Pratt Institute’s Department of Film/Video and Photography will present a solo show of two bodies of work by artist Fred Camper titled “Figments,” that feature digitally altered images of increasingly low resolutions based on original single photographs. The exhibition runs from September 10 through October 9 in Room 311 of the Juliana Curran Terian Design Center on the Brooklyn Campus and is free and open to the public.

Camper’s body of work, titled “Figments,” is based on original single photographs that have been digitally converted into dozens of lower resolution images that are combined, juxtaposed side-by-side, and superimposed. Small portions of images are also excerpted and enlarged from a sampling of the superimposed images to create abstract, dreamy compositions.
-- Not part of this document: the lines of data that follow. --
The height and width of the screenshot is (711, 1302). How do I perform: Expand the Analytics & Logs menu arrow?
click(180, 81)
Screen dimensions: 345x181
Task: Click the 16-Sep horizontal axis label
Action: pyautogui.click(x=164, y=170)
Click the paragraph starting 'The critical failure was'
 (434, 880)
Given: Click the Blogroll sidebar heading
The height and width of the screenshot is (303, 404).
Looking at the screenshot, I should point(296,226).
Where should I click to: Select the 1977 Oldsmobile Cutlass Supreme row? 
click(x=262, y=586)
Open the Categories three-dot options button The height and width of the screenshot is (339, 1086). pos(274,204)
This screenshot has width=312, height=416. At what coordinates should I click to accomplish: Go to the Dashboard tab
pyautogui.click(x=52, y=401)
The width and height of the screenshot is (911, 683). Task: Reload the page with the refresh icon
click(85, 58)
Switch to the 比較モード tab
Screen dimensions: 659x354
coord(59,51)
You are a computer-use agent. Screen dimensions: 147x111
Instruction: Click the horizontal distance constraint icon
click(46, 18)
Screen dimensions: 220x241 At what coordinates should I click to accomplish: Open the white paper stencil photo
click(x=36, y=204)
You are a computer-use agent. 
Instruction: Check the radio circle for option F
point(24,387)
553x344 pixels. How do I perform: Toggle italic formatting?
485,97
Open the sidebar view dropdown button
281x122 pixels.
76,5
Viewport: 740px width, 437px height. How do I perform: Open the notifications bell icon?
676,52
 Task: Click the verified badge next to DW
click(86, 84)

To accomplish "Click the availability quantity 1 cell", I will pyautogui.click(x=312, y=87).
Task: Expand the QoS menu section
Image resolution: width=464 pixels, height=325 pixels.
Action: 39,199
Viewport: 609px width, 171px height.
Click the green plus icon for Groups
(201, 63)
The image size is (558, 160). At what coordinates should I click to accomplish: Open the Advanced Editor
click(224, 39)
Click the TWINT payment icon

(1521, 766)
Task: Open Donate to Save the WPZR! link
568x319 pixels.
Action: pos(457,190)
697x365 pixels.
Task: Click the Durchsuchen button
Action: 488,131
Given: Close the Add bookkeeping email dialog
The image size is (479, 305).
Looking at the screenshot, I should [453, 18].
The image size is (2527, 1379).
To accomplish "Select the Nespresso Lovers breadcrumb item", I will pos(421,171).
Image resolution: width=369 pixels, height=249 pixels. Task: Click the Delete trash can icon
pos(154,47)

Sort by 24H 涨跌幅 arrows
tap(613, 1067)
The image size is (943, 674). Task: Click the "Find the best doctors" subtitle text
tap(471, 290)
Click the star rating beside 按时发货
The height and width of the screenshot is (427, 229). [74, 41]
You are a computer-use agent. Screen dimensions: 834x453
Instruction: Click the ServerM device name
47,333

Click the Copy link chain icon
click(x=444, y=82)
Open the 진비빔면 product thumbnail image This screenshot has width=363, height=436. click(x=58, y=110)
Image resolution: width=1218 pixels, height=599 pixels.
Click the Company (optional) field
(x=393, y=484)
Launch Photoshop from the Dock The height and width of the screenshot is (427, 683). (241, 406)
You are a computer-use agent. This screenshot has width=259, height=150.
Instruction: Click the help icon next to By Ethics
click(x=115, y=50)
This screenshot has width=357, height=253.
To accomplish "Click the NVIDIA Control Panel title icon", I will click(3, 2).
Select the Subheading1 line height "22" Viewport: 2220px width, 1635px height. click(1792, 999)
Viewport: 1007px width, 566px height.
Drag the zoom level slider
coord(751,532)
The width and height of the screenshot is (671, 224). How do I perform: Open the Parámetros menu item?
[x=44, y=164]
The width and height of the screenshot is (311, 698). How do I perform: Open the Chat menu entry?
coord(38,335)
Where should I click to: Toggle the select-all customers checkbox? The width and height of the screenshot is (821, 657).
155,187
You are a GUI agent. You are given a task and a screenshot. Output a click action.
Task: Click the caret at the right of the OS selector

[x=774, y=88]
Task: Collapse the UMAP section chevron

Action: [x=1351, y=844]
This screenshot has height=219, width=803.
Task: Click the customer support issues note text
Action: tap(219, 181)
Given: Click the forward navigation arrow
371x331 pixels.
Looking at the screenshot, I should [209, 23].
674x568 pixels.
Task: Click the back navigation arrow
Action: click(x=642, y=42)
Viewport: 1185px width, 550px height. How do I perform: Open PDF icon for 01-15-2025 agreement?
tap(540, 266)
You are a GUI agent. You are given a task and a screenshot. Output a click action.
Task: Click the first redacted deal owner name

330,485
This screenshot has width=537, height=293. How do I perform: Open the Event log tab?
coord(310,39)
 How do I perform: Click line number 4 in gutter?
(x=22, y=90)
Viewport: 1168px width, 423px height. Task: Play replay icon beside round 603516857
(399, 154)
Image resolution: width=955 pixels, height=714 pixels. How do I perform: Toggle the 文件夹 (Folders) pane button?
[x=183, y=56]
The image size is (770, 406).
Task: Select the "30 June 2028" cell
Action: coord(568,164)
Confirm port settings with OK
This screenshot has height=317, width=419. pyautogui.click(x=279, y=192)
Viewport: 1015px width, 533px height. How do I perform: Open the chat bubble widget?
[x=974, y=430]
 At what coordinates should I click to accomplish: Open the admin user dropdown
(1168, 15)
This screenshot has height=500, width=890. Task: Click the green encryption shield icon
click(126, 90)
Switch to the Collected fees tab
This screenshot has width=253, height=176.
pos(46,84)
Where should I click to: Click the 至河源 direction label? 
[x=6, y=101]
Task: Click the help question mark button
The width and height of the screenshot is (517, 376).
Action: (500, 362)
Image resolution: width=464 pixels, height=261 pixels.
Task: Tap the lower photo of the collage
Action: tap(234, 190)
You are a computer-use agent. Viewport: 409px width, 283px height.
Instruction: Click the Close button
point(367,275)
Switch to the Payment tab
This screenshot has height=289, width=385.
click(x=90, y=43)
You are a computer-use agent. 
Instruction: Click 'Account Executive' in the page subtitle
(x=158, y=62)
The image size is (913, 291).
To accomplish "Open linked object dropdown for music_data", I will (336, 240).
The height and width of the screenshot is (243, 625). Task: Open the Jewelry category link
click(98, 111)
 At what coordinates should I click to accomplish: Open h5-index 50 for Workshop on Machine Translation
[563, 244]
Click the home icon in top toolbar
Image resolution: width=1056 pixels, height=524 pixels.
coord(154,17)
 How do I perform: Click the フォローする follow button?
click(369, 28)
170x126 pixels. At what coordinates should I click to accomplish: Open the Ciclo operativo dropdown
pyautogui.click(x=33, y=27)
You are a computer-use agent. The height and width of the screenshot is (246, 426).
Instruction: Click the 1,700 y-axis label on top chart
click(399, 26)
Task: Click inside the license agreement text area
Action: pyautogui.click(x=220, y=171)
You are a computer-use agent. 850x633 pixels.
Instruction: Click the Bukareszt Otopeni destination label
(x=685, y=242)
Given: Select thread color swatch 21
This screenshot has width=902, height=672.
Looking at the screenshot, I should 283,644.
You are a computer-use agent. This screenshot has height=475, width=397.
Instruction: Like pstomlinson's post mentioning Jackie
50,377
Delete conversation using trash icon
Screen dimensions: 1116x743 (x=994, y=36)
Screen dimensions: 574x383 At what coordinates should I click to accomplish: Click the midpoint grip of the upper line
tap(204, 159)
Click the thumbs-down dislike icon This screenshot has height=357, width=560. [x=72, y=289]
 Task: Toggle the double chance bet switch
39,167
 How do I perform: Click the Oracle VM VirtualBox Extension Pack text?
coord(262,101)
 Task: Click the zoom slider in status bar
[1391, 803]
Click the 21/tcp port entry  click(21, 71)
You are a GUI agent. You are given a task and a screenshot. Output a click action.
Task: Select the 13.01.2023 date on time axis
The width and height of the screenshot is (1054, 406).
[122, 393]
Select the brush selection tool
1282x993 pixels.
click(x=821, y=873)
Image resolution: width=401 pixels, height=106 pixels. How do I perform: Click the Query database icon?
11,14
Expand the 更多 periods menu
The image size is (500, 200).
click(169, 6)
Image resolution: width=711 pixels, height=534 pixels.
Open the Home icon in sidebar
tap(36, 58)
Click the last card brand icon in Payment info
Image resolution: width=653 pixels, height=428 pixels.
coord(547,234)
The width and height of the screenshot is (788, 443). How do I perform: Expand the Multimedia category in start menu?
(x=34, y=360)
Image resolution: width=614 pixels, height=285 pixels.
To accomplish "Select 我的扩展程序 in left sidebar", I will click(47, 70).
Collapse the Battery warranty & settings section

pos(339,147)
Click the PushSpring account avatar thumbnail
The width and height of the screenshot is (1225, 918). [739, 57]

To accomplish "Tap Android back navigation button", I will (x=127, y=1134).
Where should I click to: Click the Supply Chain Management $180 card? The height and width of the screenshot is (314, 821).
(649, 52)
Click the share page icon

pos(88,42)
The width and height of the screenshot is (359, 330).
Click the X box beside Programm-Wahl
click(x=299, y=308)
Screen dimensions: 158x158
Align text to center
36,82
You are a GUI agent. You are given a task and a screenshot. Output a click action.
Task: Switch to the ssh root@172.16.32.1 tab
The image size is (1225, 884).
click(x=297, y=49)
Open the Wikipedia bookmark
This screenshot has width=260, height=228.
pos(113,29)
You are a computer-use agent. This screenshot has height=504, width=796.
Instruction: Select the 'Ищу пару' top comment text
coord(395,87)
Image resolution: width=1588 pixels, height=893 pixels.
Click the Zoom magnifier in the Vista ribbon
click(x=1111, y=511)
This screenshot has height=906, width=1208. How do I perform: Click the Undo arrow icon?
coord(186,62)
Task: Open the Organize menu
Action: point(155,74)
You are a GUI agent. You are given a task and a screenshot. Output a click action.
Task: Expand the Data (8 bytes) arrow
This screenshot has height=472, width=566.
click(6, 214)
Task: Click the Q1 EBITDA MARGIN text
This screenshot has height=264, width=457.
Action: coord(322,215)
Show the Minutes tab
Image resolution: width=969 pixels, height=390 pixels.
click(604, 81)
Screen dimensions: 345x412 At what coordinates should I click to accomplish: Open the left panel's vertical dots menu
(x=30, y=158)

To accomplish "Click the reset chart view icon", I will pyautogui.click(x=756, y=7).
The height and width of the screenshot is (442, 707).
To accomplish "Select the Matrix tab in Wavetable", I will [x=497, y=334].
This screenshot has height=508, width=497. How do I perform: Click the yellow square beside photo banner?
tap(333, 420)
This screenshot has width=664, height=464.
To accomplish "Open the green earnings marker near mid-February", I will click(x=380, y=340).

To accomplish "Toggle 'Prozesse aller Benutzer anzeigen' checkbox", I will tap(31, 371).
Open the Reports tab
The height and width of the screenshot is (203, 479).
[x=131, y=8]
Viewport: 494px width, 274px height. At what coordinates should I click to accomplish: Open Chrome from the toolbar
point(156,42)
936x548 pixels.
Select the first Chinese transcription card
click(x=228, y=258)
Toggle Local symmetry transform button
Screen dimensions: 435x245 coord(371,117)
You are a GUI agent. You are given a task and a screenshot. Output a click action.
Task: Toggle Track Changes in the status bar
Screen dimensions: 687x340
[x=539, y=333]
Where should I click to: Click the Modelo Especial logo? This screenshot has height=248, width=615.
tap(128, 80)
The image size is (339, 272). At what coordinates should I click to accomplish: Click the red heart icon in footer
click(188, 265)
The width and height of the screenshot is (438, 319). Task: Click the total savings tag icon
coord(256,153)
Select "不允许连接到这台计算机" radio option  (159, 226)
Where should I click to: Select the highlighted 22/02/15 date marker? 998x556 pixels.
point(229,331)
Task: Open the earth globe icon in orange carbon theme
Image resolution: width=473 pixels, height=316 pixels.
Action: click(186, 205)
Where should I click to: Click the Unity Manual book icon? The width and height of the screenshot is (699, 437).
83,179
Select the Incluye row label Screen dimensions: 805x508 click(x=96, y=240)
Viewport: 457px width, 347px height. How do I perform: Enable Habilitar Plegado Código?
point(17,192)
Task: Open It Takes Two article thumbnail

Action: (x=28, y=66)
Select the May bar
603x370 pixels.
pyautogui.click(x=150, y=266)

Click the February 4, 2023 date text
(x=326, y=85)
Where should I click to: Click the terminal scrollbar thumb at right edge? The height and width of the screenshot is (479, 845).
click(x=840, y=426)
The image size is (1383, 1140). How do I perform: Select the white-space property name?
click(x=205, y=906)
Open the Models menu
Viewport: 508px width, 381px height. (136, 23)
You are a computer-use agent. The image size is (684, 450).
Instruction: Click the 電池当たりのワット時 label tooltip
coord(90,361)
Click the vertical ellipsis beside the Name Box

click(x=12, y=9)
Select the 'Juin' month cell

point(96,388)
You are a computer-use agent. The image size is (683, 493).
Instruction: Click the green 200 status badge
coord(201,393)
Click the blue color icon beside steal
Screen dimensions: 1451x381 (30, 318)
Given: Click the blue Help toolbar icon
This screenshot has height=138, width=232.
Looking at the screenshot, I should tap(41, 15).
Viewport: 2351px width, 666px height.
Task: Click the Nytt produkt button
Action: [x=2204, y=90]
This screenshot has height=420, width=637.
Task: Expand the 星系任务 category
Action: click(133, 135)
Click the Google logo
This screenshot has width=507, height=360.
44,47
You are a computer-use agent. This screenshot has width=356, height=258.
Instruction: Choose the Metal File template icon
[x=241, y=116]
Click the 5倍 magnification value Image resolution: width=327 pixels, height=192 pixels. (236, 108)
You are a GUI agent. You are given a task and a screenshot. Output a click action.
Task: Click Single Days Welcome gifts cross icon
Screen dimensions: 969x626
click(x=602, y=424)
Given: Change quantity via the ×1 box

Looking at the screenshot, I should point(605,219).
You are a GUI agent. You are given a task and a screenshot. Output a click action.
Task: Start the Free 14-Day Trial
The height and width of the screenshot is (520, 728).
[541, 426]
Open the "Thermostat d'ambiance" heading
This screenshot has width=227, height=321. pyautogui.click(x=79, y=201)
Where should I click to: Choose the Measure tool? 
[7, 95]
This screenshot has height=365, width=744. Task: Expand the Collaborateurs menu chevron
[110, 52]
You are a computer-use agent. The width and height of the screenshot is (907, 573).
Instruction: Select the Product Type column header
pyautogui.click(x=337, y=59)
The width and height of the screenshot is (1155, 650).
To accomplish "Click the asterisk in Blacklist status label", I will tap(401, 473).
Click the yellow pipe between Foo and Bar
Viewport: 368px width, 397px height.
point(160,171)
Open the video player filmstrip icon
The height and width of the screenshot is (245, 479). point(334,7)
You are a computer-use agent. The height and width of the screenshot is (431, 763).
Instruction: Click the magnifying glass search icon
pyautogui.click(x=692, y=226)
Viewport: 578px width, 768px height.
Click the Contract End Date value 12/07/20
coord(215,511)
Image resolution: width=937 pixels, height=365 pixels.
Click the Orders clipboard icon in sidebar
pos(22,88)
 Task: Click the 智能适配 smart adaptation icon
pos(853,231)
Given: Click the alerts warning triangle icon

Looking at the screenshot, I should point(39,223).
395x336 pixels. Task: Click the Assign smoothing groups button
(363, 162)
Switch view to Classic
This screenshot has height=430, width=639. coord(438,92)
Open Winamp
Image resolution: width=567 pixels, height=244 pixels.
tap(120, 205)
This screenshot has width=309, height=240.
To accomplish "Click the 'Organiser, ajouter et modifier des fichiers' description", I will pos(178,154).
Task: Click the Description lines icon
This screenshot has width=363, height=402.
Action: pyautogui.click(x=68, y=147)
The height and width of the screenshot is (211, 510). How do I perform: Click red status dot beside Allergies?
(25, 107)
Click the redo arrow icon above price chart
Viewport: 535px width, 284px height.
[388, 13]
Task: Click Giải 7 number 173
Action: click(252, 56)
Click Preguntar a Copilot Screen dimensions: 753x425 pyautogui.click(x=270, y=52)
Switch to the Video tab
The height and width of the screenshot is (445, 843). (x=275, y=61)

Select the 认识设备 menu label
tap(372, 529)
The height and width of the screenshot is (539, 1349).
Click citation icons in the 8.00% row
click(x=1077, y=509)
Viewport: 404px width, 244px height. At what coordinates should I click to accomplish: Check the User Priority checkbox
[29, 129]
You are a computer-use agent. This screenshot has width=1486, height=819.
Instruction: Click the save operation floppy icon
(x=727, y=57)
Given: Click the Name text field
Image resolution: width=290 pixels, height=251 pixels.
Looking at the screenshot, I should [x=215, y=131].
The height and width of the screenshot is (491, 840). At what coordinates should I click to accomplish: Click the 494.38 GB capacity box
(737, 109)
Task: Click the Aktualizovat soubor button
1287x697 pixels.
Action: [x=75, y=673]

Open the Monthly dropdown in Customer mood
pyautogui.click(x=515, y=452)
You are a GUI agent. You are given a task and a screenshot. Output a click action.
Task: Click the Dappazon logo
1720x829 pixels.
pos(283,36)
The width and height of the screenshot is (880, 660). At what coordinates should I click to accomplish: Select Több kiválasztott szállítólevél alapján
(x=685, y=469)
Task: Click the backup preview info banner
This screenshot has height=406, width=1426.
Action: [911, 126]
The exhibition also will feature a collection of work, titled “Venues 1: Terian Center,” based on over 100 moderately cropped and modified photographs Camper made while walking around and into Pratt’s Juliana Curran Terian Design Center.

“One goal of the exhibition is to create a feeling that the inner machinery of the digital image is exposed, its various parts seeming to grind against each other,” said Camper. “Another is to try to present all these versions of an image, from the original to its reduction to a single solid color, as equally authentic, equally beautiful, and equally true,” he added.

Camper was already an accomplished experimental filmmaker when he began completing digital prints in early 2005. He began exhibiting his art two years ago and has had solo exhibitions in Los Angeles and his home city of Chicago. In addition to filmmaking, Camper has written extensively on art and cinema; his articles have been published in books and periodicals including ARTnews, Film Culture, the Chicago Tribune, the Chicago Reader, and ArtForum. He also has lectured on and curated showings of avant-garde films throughout the world. For more information on Camper, please see www.fredcamper.com.

The exhibition is organized by Deborah Meehan, Acting Chair of Film/Video and Photography at Pratt Institute.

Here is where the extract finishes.